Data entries
== Segment start ==
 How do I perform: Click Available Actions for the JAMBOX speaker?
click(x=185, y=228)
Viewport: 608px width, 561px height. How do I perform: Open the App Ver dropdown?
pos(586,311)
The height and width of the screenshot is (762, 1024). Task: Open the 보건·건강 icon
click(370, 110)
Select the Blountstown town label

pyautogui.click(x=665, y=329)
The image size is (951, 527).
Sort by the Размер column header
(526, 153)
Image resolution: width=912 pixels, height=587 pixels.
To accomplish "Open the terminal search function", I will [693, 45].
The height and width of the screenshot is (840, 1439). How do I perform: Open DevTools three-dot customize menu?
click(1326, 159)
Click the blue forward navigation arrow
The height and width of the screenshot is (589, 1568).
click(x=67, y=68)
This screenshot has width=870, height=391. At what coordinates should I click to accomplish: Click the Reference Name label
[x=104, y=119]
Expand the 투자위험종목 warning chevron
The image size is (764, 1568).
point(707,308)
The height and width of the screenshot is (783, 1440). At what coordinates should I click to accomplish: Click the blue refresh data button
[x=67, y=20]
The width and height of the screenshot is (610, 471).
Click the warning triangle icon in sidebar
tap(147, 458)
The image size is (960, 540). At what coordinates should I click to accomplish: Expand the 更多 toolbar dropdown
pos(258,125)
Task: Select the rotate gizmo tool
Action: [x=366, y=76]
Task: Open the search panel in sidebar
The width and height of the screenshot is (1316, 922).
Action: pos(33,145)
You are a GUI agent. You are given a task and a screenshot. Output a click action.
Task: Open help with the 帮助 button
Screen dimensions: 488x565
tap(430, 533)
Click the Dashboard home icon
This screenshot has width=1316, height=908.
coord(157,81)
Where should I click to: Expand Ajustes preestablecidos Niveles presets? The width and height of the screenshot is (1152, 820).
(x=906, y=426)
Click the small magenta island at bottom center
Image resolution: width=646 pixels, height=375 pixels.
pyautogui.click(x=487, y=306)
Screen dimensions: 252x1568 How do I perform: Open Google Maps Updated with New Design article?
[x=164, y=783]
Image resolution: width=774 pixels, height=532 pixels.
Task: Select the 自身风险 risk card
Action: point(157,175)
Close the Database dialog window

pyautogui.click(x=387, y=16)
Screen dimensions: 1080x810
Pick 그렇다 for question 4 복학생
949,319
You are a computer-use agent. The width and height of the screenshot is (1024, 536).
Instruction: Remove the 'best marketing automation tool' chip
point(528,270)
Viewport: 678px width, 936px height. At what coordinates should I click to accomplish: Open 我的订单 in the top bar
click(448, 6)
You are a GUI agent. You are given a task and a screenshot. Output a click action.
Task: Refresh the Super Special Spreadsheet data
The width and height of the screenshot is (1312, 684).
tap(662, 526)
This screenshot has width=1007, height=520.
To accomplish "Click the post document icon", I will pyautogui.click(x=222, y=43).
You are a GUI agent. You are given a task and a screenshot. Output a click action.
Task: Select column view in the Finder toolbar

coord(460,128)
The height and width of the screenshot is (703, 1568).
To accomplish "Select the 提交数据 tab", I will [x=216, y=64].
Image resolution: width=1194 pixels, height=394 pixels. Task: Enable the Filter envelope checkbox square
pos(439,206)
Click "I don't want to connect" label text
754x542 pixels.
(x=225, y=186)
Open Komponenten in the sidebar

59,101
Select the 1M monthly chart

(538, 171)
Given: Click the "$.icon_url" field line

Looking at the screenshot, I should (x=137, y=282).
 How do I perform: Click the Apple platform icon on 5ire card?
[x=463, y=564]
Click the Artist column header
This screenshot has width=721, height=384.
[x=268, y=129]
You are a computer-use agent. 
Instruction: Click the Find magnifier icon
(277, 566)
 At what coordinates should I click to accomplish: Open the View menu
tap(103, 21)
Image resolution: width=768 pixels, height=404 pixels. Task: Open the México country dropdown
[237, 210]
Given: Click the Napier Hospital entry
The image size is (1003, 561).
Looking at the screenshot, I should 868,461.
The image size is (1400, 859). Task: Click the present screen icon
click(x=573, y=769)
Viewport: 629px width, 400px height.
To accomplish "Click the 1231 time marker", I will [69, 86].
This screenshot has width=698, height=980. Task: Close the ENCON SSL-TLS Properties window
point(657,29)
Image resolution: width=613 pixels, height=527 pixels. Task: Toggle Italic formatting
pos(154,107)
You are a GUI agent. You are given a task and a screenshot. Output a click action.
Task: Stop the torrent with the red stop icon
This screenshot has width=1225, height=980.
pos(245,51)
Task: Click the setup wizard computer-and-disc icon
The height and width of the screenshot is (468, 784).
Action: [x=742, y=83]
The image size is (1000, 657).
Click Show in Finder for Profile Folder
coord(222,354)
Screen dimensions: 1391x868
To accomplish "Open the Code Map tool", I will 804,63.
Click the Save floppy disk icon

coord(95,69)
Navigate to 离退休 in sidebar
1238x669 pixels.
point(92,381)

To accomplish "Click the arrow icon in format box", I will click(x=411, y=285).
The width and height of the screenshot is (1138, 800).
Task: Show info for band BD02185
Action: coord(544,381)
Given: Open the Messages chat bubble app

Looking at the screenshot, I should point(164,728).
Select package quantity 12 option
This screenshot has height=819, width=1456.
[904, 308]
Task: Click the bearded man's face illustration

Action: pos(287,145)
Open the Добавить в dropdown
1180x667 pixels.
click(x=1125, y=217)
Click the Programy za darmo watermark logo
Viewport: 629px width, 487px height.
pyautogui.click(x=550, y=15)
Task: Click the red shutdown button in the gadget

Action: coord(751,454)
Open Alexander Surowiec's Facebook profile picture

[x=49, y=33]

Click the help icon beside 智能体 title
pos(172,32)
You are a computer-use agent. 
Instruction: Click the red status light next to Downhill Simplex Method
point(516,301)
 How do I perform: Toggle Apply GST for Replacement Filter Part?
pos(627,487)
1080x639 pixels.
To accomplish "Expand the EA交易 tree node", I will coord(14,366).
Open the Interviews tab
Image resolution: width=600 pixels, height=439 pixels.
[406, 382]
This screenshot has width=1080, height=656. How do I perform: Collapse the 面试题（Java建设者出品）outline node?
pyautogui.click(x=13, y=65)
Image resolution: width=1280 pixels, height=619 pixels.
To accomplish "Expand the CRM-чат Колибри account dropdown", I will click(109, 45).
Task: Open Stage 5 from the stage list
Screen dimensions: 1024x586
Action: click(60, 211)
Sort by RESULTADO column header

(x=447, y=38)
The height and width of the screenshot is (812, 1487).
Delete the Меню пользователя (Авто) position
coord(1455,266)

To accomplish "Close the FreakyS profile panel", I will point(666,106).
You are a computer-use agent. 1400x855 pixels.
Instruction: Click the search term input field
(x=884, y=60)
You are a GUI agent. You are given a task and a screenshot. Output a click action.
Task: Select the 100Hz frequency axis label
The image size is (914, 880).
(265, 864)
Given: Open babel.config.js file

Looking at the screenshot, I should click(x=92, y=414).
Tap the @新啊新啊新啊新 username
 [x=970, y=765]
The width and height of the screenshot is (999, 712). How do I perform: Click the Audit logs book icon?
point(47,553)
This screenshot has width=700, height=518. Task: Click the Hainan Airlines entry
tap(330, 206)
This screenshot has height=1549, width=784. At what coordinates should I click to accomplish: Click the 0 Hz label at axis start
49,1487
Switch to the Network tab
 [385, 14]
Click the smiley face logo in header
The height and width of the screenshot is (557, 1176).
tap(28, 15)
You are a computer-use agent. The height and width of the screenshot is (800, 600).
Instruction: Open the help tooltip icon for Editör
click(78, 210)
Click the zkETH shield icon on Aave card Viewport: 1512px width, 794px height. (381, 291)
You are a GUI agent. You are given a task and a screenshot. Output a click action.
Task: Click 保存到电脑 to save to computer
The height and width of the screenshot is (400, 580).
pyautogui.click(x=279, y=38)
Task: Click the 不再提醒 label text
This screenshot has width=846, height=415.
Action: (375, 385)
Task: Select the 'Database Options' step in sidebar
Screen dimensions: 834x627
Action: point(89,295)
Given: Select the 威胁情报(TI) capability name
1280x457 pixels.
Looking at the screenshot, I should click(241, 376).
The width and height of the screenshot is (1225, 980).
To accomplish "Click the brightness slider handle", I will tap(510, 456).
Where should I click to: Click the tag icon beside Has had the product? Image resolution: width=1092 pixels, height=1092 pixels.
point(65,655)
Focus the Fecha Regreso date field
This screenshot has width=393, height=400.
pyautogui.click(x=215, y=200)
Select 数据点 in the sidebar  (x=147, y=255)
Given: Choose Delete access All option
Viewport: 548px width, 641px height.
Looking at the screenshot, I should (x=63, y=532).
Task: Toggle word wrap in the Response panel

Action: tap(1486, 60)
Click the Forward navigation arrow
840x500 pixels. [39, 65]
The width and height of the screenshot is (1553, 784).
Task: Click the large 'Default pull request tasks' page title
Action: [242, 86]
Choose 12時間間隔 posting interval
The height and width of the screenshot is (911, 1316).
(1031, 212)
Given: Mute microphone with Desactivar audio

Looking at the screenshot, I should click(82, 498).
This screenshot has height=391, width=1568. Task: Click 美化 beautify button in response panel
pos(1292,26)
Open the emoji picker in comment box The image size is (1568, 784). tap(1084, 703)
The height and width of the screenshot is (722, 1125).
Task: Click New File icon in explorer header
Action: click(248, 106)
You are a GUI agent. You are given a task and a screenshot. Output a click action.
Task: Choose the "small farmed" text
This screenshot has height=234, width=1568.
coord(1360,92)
== Segment end ==
→ **WHAT NEEDS TO BE DONE**
All lines in the data above from the one with "The height and width of the screenshot is (840, 1439)." through the one with "The width and height of the screenshot is (610, 471)." must be repeated exactly, and no others.

→ **ANSWER AREA**
The height and width of the screenshot is (840, 1439). How do I perform: Open DevTools three-dot customize menu?
click(1326, 159)
Click the blue forward navigation arrow
The height and width of the screenshot is (589, 1568).
click(x=67, y=68)
This screenshot has width=870, height=391. At what coordinates should I click to accomplish: Click the Reference Name label
[x=104, y=119]
Expand the 투자위험종목 warning chevron
The image size is (764, 1568).
point(707,308)
The height and width of the screenshot is (783, 1440). At what coordinates should I click to accomplish: Click the blue refresh data button
[x=67, y=20]
The width and height of the screenshot is (610, 471).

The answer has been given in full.